Description of the task.
Whenever the string "will" turns up in a line of the data below, copy that line.

⁂

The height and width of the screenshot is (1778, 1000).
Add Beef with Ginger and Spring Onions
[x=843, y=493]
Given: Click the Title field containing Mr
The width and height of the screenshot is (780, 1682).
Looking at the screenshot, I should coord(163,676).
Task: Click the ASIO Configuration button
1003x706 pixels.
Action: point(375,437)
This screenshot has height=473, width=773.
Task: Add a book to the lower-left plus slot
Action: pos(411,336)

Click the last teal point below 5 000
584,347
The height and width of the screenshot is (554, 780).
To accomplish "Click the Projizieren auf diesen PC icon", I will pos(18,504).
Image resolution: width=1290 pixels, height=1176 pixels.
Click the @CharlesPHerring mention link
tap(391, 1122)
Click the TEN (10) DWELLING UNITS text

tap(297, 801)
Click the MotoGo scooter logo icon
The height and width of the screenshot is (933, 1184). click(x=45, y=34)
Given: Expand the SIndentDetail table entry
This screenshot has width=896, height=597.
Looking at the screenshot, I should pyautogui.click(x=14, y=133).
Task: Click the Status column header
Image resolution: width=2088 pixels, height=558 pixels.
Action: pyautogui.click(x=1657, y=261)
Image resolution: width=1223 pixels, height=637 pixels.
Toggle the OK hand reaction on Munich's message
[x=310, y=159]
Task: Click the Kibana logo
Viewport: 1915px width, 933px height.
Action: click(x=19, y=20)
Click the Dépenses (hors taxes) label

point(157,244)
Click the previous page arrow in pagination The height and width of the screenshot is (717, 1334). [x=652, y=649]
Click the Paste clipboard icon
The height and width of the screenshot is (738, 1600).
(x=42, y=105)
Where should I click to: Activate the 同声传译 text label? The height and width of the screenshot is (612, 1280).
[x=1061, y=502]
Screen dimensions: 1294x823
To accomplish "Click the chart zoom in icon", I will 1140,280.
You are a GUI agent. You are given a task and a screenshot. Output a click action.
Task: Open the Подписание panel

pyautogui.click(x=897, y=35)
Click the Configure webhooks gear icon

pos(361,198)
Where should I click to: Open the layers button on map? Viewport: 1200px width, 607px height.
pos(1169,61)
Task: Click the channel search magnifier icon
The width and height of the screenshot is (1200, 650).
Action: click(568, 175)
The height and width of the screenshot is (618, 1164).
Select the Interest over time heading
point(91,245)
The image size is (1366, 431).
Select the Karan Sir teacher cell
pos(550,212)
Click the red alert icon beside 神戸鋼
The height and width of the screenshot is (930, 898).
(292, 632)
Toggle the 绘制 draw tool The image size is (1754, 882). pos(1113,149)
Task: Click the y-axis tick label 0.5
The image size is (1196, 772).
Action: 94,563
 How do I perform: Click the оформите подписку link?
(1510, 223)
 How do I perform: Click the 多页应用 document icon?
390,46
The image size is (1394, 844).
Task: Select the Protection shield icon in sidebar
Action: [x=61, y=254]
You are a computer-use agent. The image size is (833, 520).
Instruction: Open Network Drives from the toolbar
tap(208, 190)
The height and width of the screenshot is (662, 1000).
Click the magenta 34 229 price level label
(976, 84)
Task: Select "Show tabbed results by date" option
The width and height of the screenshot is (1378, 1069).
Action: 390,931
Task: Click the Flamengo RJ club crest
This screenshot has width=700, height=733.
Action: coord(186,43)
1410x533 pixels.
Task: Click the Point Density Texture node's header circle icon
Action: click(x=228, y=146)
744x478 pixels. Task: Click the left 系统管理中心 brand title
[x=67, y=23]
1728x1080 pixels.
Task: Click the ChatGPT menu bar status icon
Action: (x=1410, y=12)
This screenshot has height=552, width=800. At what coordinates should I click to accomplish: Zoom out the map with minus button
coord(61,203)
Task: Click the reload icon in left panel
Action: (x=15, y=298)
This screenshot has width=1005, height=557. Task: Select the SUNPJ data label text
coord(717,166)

⁂

Solved problem.
To accomplish "Click the Projizieren auf diesen PC icon", I will pos(18,504).
To accomplish "Click the chart zoom in icon", I will 1140,280.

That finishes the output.